-- Given passage --
____

‘’ DROUGHT IN MARATHWADA REGION” –

What has the Maharashtra Government done to address drought conditions in marathawada region?
The Maharashtra Government has decided to ban the setting up of new sugar mills in the drought-hit Marathwada region.

Q A
What has the Maharashtra Government done to address drought conditions in marathawada region?
  • The Maharashtra Government has decided to ban the setting up of new sugar mills in the drought-hit Marathwada region.
What is the logic given by government?
  • The underlying logic behind the move is to discourage cultivation of an ostensibly water-guzzling crop.
Is Maharashtra government right in doing so?
  • There is no doubt that sugarcane requires over 2,000 mm of water through conventional flood irrigation methods.
  • This is much more than the Marathwada region’s normal average annual rainfall of 821.6 mm, leave alone the 532.2 mm received in 2015 and 548.9 mm the year before.
Why is this decision criticized?
  • But it raises the question: How does a ban in sanctioning new mills, that too for five years, help?

____

-- Supplied information --
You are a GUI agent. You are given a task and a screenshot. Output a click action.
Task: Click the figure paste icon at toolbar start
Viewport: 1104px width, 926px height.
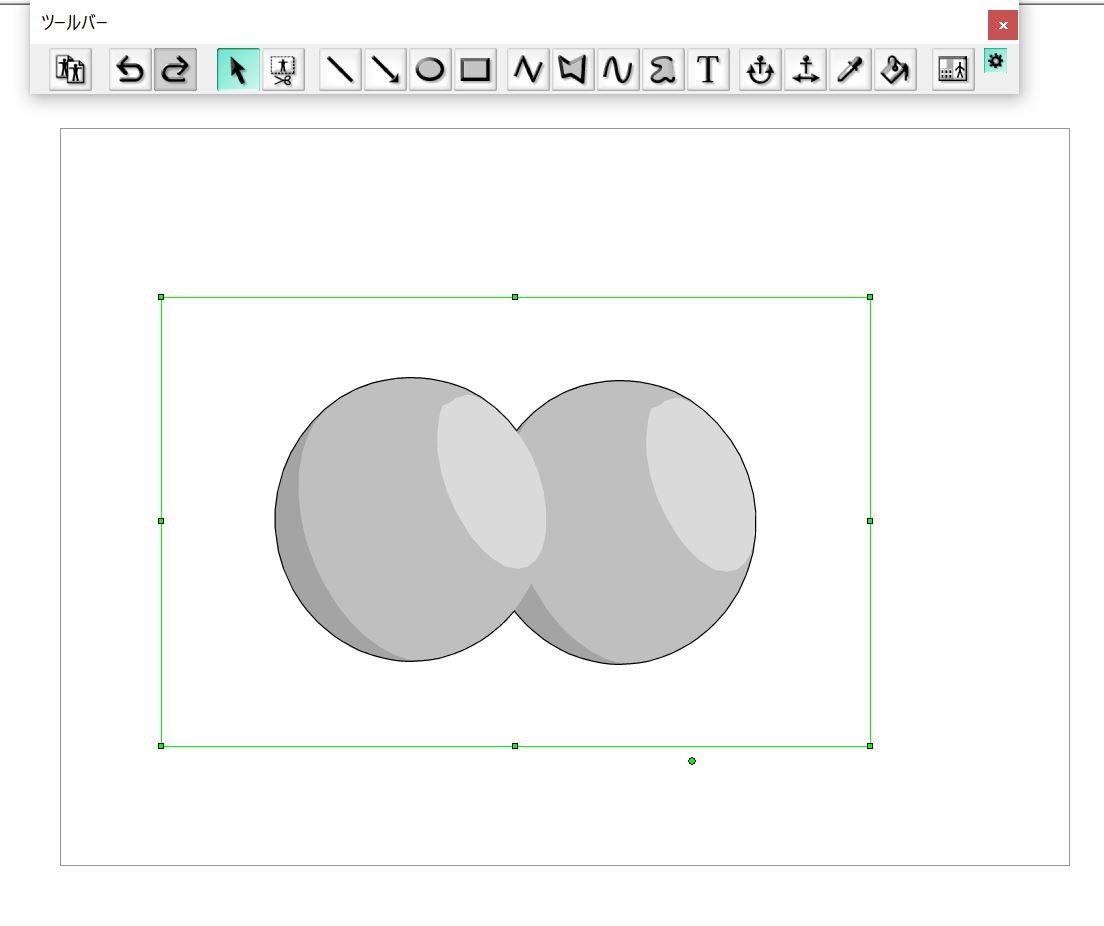[71, 70]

____

-- What this exercise asks --
1. Using the passage on drought in Marathwada, answer these:
(a) What has the Maharashtra Government decided to ban?
(b) How much water does sugarcane need under conventional flood irrigation?
(c) How much rain did the Marathwada region receive in 2015?
2. Carry on the Marathwada drought passage from its last line.

-- Written answers --
1.
(a) Setting up new sugar mills in the drought-hit Marathwada region
(b) Over 2,000 mm
(c) 532.2 mm

2.
  • If, indeed, sugarcane is the main cause of Marathwada’s troubles, as some contend, why limit the ban to just five years?And what about the existing mills: Why allow them to crush at all?
  • Those gunning for sugarcane fail to see that this is a crop that also produces green fodder, which farmers would otherwise have had to grow separately. Moreover, unlike other industries, sugar mills neither require water nor electricity from outside; these are present either directly in the cane or generated as a by-product. Clearly, there is an element of exaggeration to the view that blames Marathwada’s water woes entirely on sugarcane, while ignoring the impact of monsoon failure itself in three out of the last four years.
  • This view, perhaps, also underestimates the benefits sugar may have brought to the region’s farmers, including generating employment opportunities.
So what should be the way ahead?
  • If the Government’s latest decision is aimed at making Marathwada’s farmers grow crops that consume less water, the right way to do so is by ending the regime of subsidies on canal irrigation as well as electricity for pumpsets.
  • It is these subsidies, besides payment of an assured price for their crop supplied to mills that has led farmers to cultivate more sugarcane by overdrawing both canal and underground water.
  • If water is properly metered and priced to reflect its scarcity value, they may well choose to reduce the area under cane and plant more pulses, oilseeds or cotton instead.
  • Alternatively, they may continue to grow sugarcane, but by employing drip irrigation that will reduce the water requirement for sugarcane to below 1,000 mm.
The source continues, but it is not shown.